When you reach the line with "Kui vana peab vabatahtlik olema? (179, 814)" in the listing below, transcribe it and each line after it up to and including the line with "Mida vanem vend", exactly and with nothing else.

==== Supplied records ====

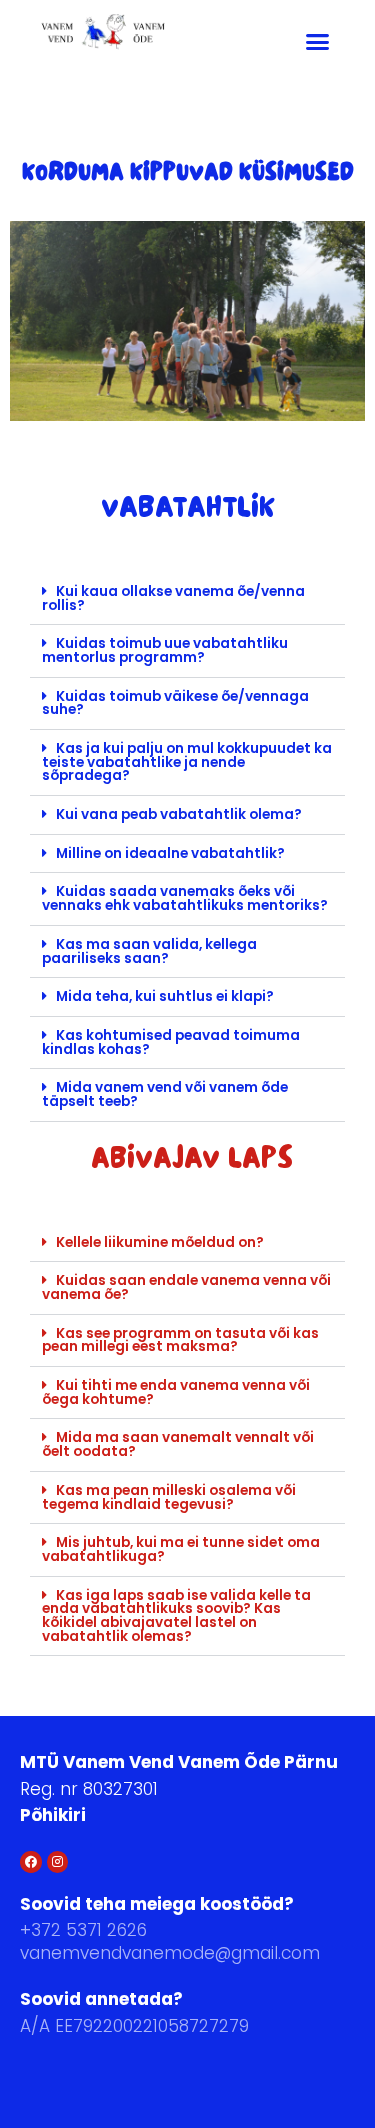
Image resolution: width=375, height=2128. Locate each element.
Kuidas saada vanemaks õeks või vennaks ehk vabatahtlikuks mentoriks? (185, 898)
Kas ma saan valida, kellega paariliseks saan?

====
==== Supplied records ====

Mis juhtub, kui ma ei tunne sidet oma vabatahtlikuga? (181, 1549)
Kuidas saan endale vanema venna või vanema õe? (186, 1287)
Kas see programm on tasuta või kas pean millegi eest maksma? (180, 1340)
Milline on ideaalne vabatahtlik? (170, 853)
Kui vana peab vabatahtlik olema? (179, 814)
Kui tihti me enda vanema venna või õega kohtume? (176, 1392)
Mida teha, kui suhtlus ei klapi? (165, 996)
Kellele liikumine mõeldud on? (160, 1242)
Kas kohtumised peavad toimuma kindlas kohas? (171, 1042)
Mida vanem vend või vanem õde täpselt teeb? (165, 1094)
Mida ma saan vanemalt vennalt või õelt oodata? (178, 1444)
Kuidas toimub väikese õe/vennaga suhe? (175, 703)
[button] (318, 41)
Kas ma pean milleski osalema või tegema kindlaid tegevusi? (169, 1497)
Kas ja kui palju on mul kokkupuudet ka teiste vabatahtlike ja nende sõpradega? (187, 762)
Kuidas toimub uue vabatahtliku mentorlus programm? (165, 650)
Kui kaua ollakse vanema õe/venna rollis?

====
==== Supplied records ====

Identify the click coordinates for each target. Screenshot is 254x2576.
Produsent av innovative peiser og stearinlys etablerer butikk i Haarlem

====

Exercise result:
Kui vana peab vabatahtlik olema? (179, 814)
Kui tihti me enda vanema venna või õega kohtume? (176, 1392)
Mida teha, kui suhtlus ei klapi? (165, 996)
Kellele liikumine mõeldud on? (160, 1242)
Kas kohtumised peavad toimuma kindlas kohas? (171, 1042)
Mida vanem vend või vanem õde täpselt teeb? (165, 1094)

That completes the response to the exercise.